The idea that you have to choose between speed and safety is a false choice that often stalls digital transformation. Effective governance is all about proportionality; you don’t need a human to review a low-impact, easily reversible action like triaging a customer service case. However, high-impact actions, such as vendor payments or changes to core financial records, absolutely warrant a checkpoint before they are finalized. We see this working beautifully when organizations set specific dollar thresholds—perhaps an agent can reorder inventory up to $500 automatically, but anything above that routes to a supply chain manager. By tying oversight to the level of risk, you allow the “heavy lifting” to happen at lightning speed while keeping a human in the loop for the decisions that actually move the needle.

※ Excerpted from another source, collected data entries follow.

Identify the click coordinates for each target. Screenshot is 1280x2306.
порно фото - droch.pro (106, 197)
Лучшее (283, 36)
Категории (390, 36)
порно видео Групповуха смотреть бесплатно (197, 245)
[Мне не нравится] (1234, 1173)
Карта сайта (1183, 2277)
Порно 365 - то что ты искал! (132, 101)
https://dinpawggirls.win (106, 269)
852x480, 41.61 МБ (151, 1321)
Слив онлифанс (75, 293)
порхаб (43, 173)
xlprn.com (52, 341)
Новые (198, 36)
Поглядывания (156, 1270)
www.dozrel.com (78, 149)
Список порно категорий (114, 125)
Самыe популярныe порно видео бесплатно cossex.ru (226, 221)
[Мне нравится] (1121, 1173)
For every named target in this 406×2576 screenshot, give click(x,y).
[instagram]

One of the more technical challenges you highlight is “drift” in agent behavior. How does this happen in an ERP environment, and what can companies do to catch it before it compounds?

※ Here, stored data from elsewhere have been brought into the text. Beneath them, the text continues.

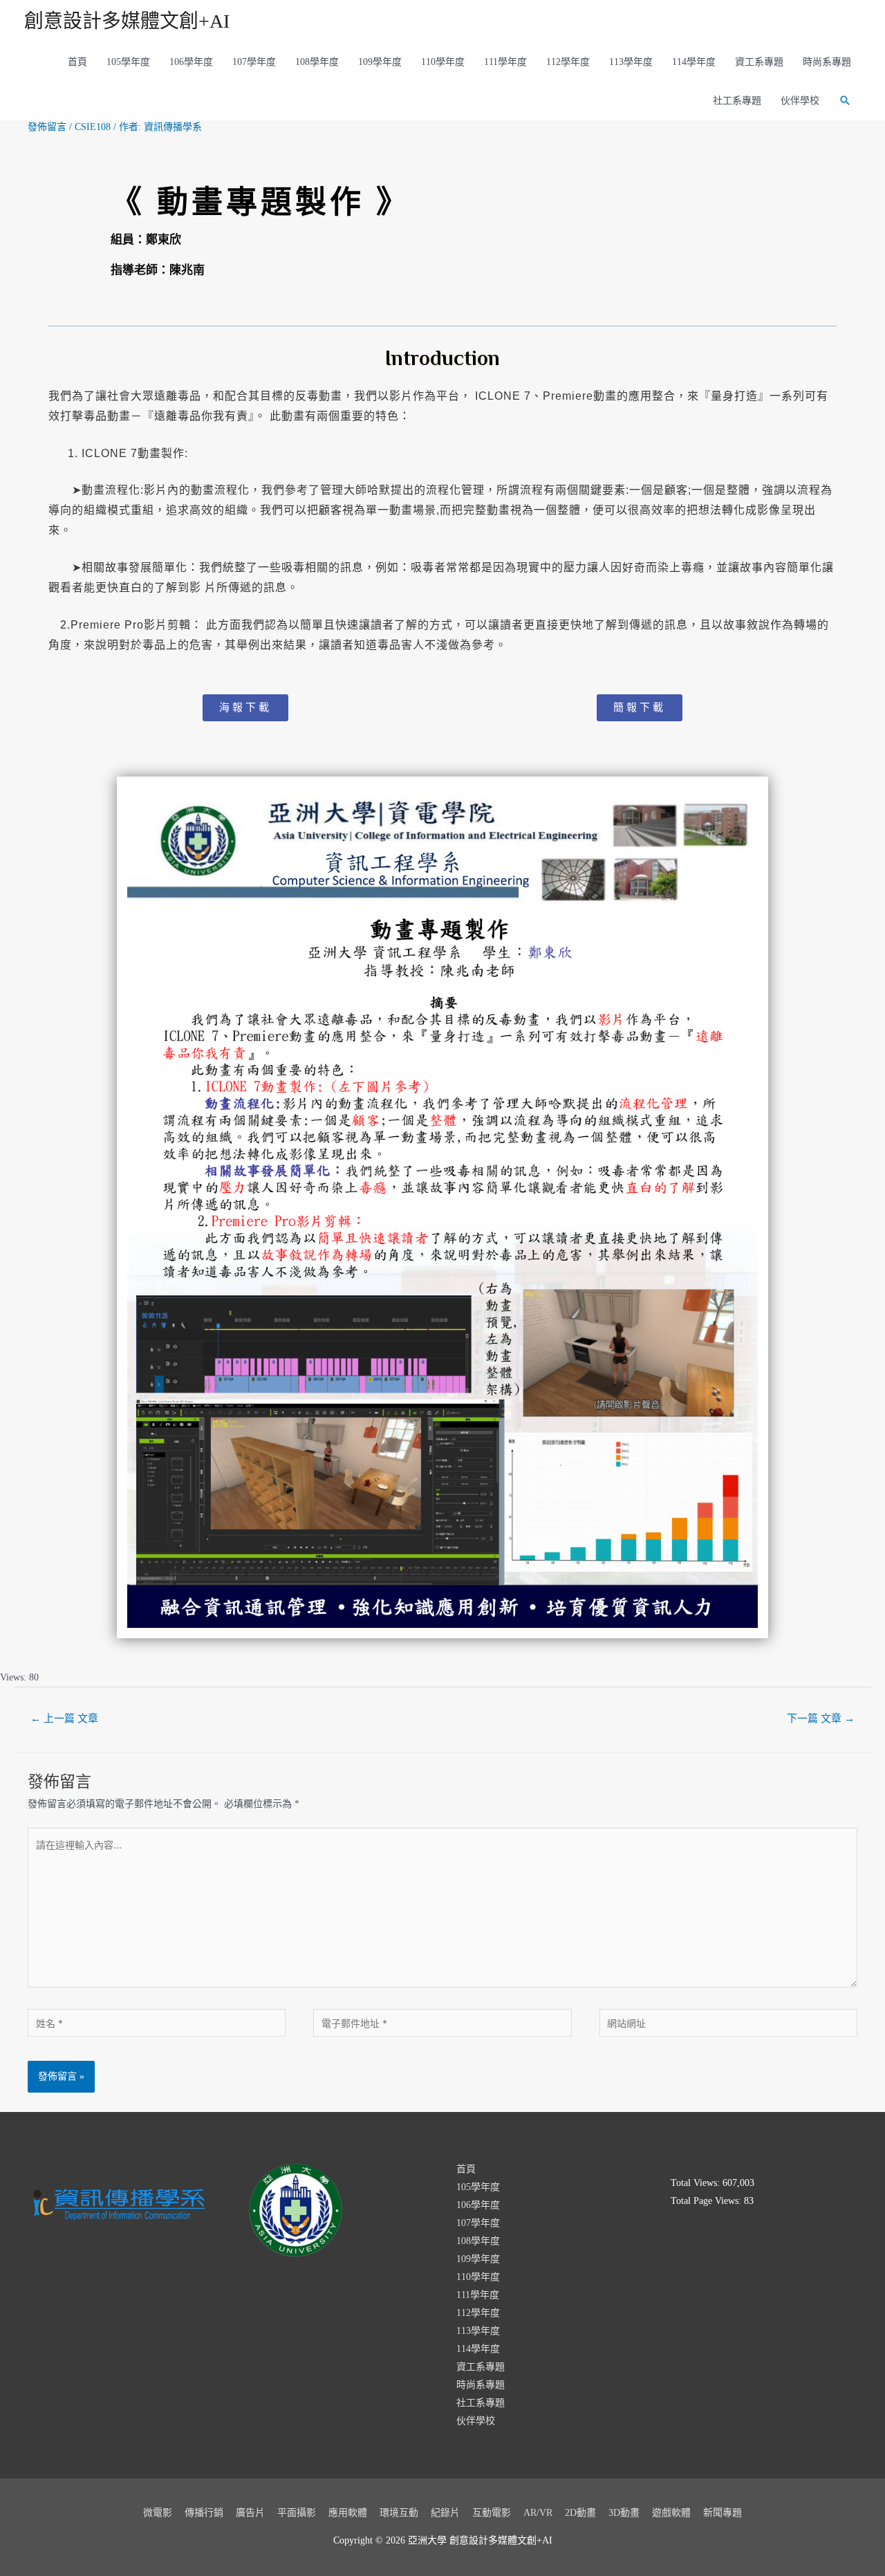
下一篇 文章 (821, 1718)
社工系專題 (737, 100)
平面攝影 (296, 2513)
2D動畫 (580, 2513)
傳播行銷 (204, 2513)
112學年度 (568, 62)
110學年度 (443, 62)
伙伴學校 (800, 100)
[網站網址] (728, 2026)
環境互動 (399, 2513)
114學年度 (694, 62)
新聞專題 (722, 2513)
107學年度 (254, 62)
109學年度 (380, 62)
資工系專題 (759, 62)
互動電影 (491, 2513)
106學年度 (191, 62)
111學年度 (505, 62)
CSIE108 (93, 127)
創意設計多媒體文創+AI (127, 21)
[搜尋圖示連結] (845, 100)
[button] (245, 707)
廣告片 (250, 2513)
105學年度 (128, 62)
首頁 (77, 62)
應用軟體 (347, 2513)
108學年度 (317, 62)
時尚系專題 (827, 62)
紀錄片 (445, 2513)
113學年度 (631, 62)
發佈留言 (47, 127)
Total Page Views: (707, 2201)
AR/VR (537, 2513)
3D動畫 (624, 2513)
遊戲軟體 (671, 2513)
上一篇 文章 (64, 1718)
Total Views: (697, 2183)
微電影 (157, 2513)
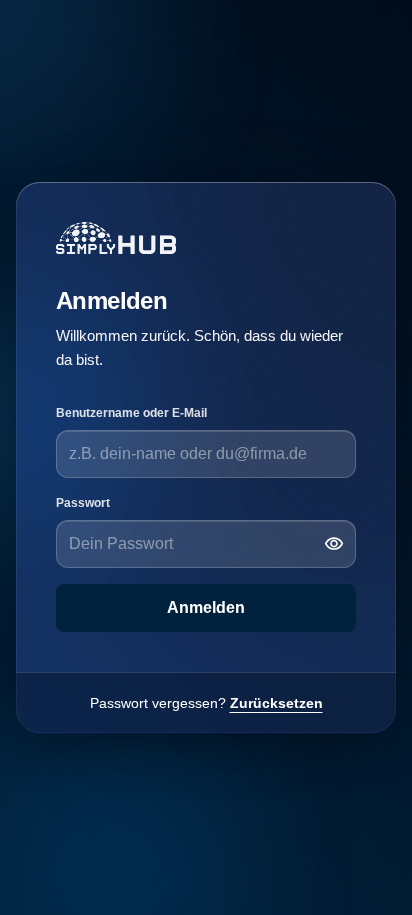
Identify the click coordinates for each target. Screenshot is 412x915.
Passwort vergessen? (206, 703)
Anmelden (206, 607)
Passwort (83, 503)
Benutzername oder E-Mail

Agent behavior can drift over time as the underlying data in the ERP environment changes or as the agent encounters “edge cases” it wasn’t explicitly trained for. It’s a subtle process where an agent might start making slightly more aggressive inventory predictions or less accurate service routing because the real-world data no longer matches its initial configuration. Continuous monitoring and alerting are the only real defenses here, as they provide ongoing visibility into the agent’s performance long after the initial testing phase is over. If you don’t have these alerts in place, a small error in judgment can cascade across multiple records, creating a mess that requires a massive manual reconciliation project to fix. Catching drift early ensures that the agent remains an asset rather than a liability that slowly erodes your data quality.
For a company that already has agents active in production without a formal governance framework, what is the first practical step they should take to regain control?
The very first thing an organization needs to do is perform a comprehensive inventory of every active agent, identifying exactly what systems they can access and what actions they are authorized to take. It is incredibly common to find that an agent was granted broad system access during its setup phase “just in case,” and those permissions were never tightened back down. Once you have that inventory, you can start retroactively applying role-based permission boundaries so that a customer service agent can’t accidentally touch vendor payment data. From there, you can implement audit logging and establish a regular review cadence, much like the periodic access reviews we already use for human employees in traditional ERP security. It’s about taking those existing best practices and adapting them for a workforce made of software rather than people.
What is your forecast for the future of agentic AI within ERP systems over the next few years?
I predict we are moving toward a “center of excellence” model where centralized governance layers, like those being developed in Copilot Studio, will become the standard for every major enterprise. In the near future, organizations won’t just be managing five or ten agents; they will be managing hundreds of them across finance, HR, and supply chain functions simultaneously. This scale will be impossible to handle without automated governance that can apply data loss prevention policies and monitor for drift across the entire ecosystem from a single control point. We will also see “rollback capability” become a mandatory feature, allowing companies to undo a chain of autonomous actions with a single click, providing the ultimate safety net for delegated work. Ultimately, the companies that succeed will be those that treat data quality, system stability, and governance as a single, unified strategy rather than separate IT projects.